What is expected: Please pick out every line of the material that contains the string "height", matching case exactly.

**** Data provided

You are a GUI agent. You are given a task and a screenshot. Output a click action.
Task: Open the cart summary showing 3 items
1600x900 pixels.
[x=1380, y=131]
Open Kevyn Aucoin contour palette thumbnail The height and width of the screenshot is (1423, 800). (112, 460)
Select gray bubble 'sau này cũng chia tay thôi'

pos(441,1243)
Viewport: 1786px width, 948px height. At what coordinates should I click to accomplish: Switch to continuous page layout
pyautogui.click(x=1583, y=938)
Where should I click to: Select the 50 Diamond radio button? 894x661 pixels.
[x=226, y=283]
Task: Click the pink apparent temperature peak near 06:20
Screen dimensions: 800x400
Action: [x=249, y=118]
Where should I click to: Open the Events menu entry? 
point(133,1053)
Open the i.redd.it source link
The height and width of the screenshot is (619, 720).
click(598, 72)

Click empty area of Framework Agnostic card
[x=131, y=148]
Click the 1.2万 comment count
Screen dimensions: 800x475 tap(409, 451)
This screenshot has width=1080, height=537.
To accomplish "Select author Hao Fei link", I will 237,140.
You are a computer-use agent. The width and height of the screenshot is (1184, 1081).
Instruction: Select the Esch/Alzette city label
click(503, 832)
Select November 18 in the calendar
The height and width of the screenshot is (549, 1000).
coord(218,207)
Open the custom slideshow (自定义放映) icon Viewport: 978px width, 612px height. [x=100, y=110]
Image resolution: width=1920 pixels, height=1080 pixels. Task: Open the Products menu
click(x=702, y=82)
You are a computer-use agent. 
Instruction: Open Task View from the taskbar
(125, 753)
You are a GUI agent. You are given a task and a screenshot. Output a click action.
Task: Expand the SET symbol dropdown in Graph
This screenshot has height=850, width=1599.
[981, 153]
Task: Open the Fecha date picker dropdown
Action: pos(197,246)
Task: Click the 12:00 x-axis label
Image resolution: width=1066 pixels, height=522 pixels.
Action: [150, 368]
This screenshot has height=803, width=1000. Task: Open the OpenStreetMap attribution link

********

Task result:
Open Kevyn Aucoin contour palette thumbnail The height and width of the screenshot is (1423, 800). (112, 460)
Viewport: 1786px width, 948px height. At what coordinates should I click to accomplish: Switch to continuous page layout
The height and width of the screenshot is (619, 720).
This screenshot has width=1080, height=537.
You are a computer-use agent. The width and height of the screenshot is (1184, 1081).
The height and width of the screenshot is (549, 1000).
Open the custom slideshow (自定义放映) icon Viewport: 978px width, 612px height. [x=100, y=110]
Image resolution: width=1920 pixels, height=1080 pixels. Task: Open the Products menu
This screenshot has height=850, width=1599.
Image resolution: width=1066 pixels, height=522 pixels.
This screenshot has height=803, width=1000. Task: Open the OpenStreetMap attribution link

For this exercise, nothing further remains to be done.